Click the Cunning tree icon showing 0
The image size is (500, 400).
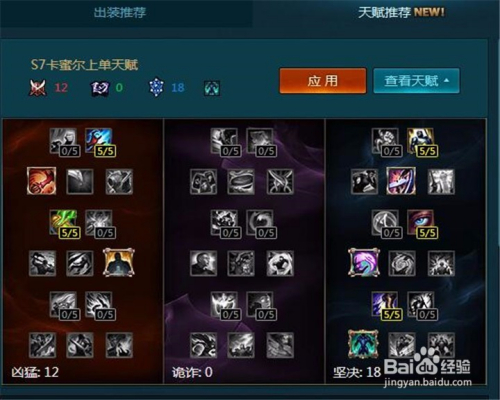[x=100, y=88]
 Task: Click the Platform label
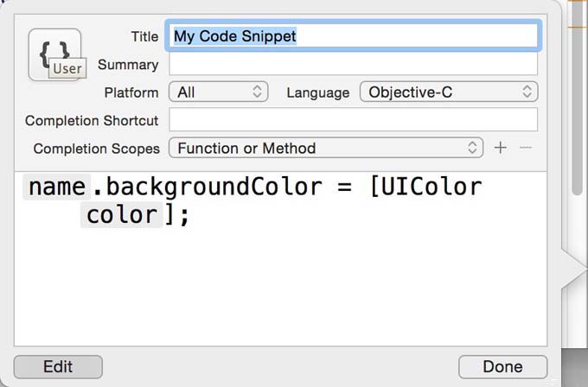[x=131, y=92]
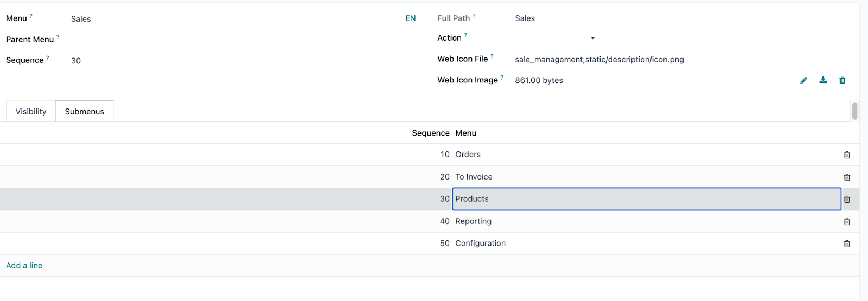Delete the To Invoice submenu line
Viewport: 868px width, 301px height.
pyautogui.click(x=847, y=177)
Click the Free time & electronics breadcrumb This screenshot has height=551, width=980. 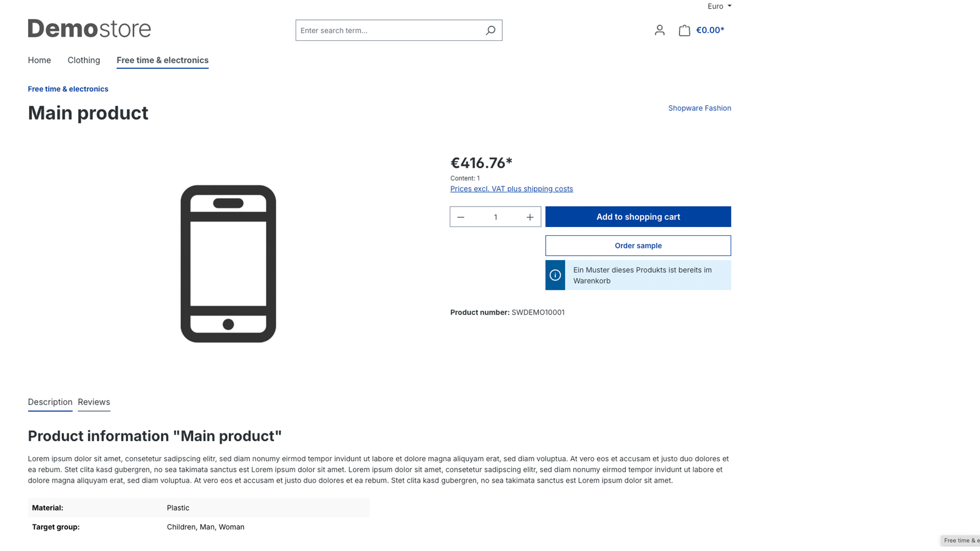(68, 89)
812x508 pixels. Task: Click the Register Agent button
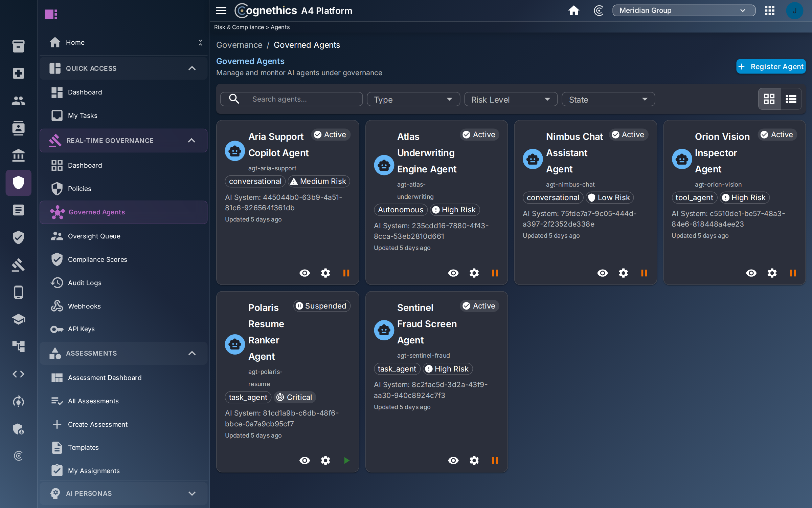(x=771, y=66)
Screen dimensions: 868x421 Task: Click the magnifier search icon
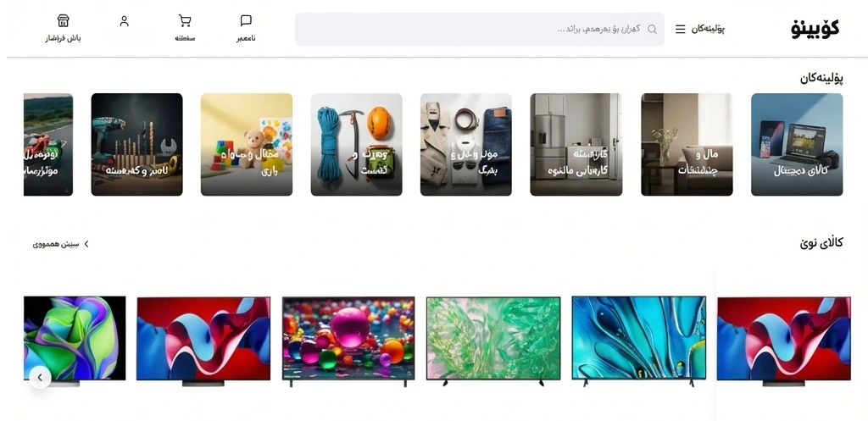(652, 30)
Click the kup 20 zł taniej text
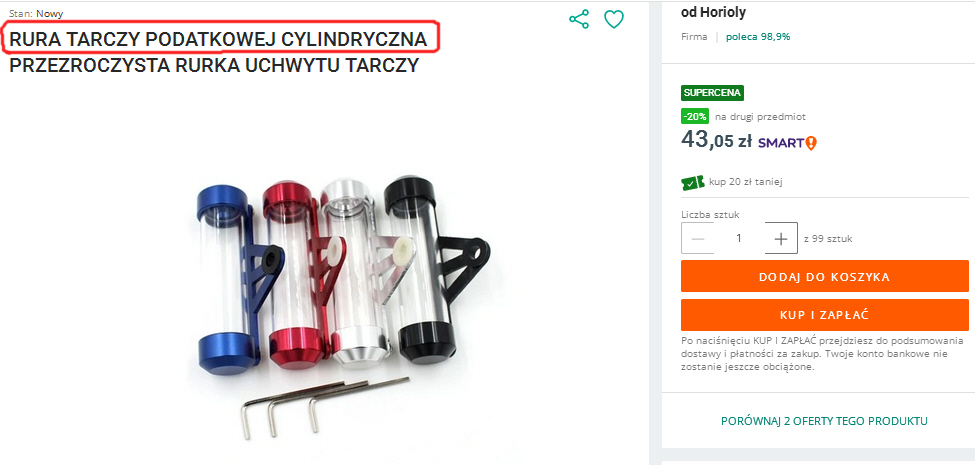The width and height of the screenshot is (975, 465). click(745, 182)
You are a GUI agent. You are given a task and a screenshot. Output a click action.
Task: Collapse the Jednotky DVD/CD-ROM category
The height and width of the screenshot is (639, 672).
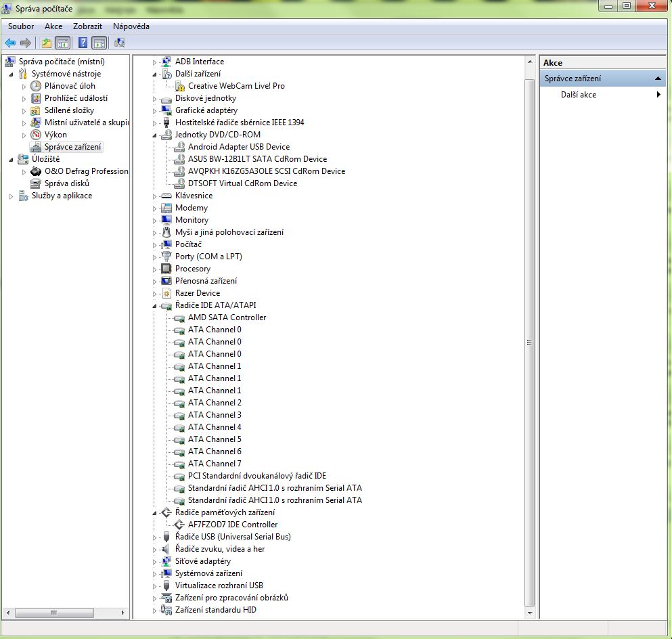point(154,135)
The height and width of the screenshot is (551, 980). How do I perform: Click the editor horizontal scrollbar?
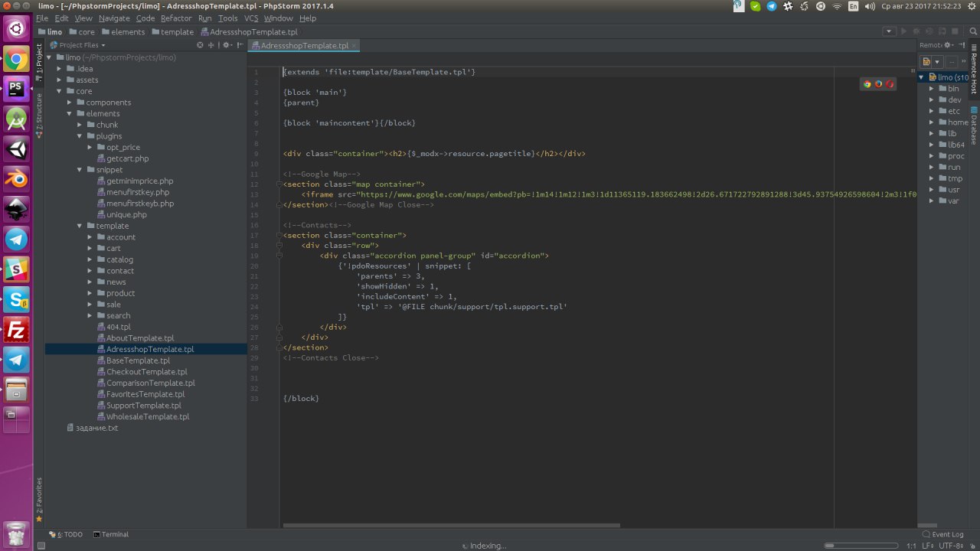point(452,525)
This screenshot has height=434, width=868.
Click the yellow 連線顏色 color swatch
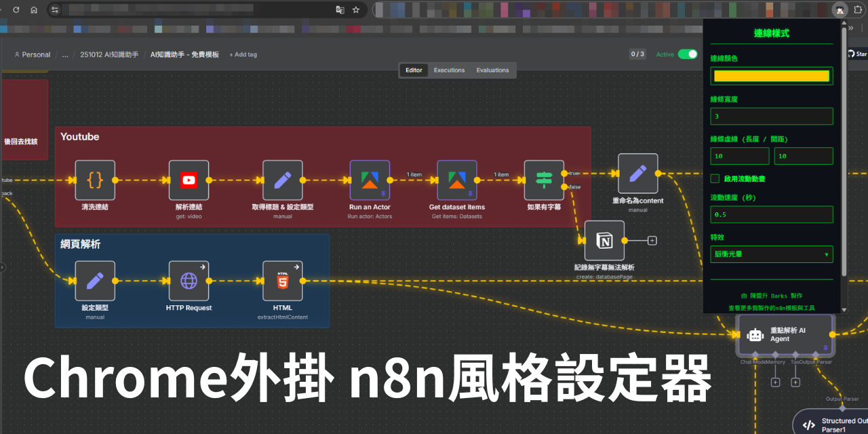[x=771, y=75]
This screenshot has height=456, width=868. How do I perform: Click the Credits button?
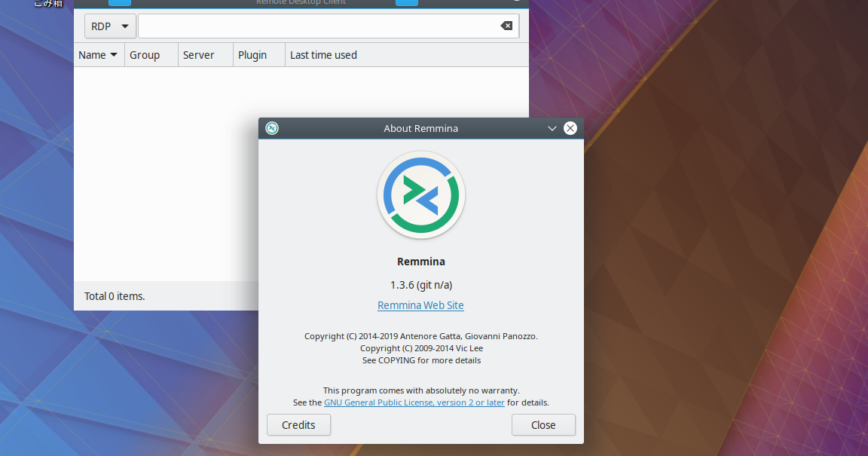click(298, 424)
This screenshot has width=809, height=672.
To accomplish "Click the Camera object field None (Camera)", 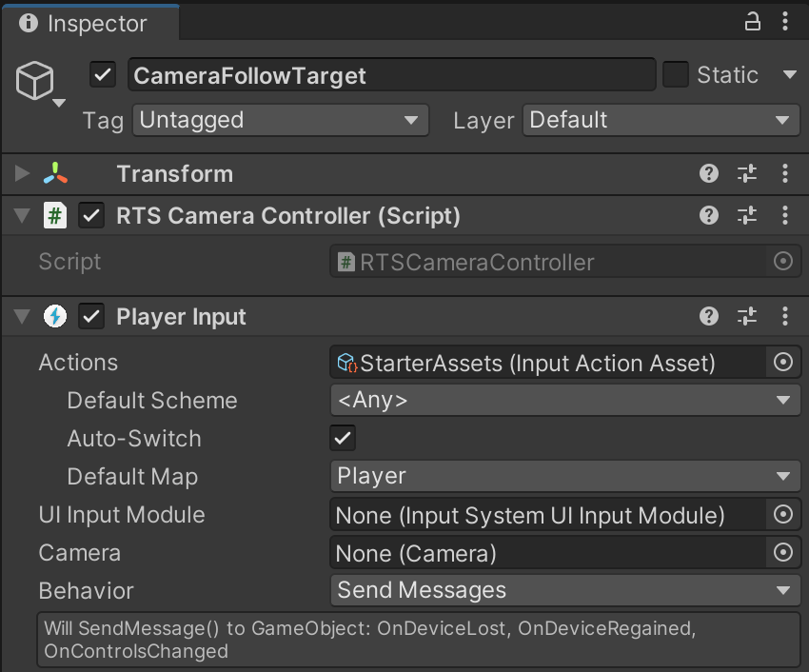I will coord(548,553).
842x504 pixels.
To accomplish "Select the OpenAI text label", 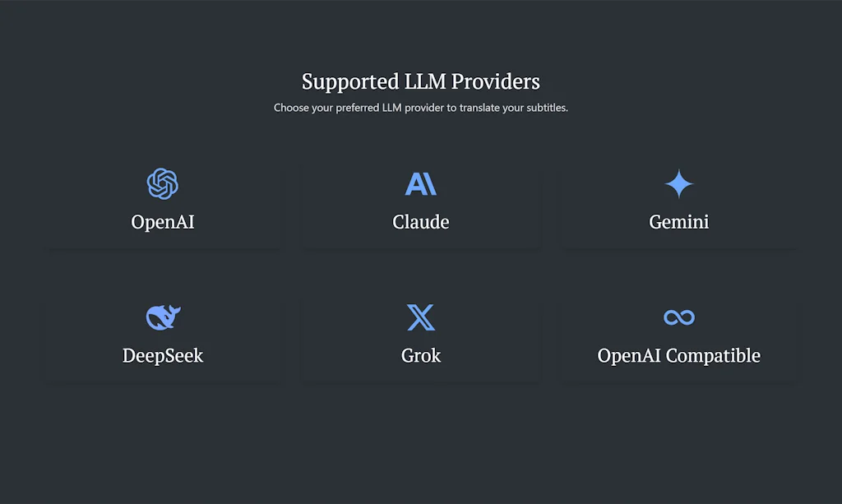I will click(x=163, y=222).
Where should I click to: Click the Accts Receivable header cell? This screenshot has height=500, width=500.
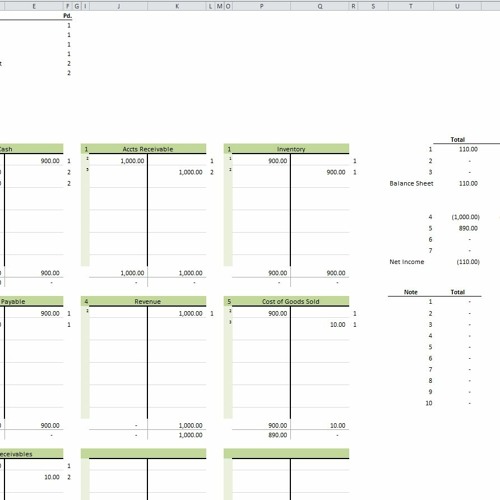pyautogui.click(x=148, y=149)
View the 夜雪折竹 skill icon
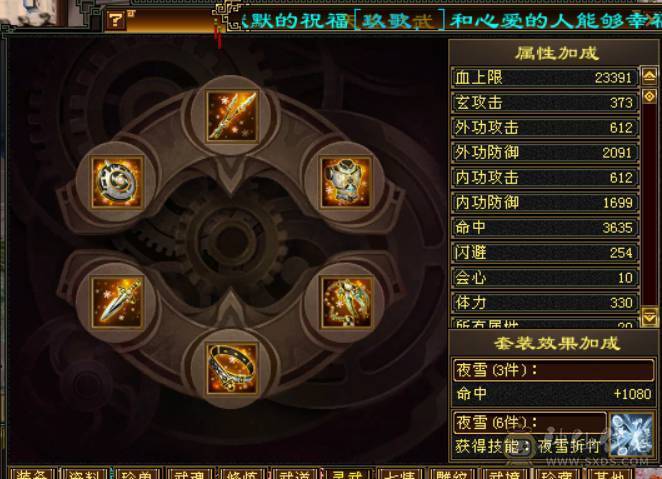Screen dimensions: 662x479 tap(631, 434)
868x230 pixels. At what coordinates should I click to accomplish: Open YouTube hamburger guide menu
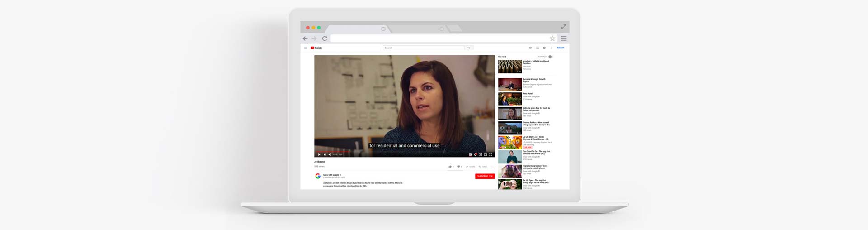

....................

→ **Task directions**
Starting at the line above with "Screen dimensions: 868x421", output every line exactly up to and including the line with "This screenshot has width=809, height=672.", but none of the pictures.

→ **Answer box**
Screen dimensions: 868x421 Task: Click the magnifier search icon
(652, 30)
Click the kup 20 zł taniej text
The width and height of the screenshot is (975, 465). click(745, 182)
You are a GUI agent. You are given a task and a screenshot. Output a click action.
Task: Collapse the Jednotky DVD/CD-ROM category
The height and width of the screenshot is (639, 672).
point(154,135)
The height and width of the screenshot is (551, 980). How do I perform: Click the editor horizontal scrollbar?
point(452,525)
This screenshot has height=434, width=868.
Click the yellow 連線顏色 color swatch
[x=771, y=75]
This screenshot has height=456, width=868. How do I perform: Click the Credits button?
click(298, 424)
This screenshot has width=809, height=672.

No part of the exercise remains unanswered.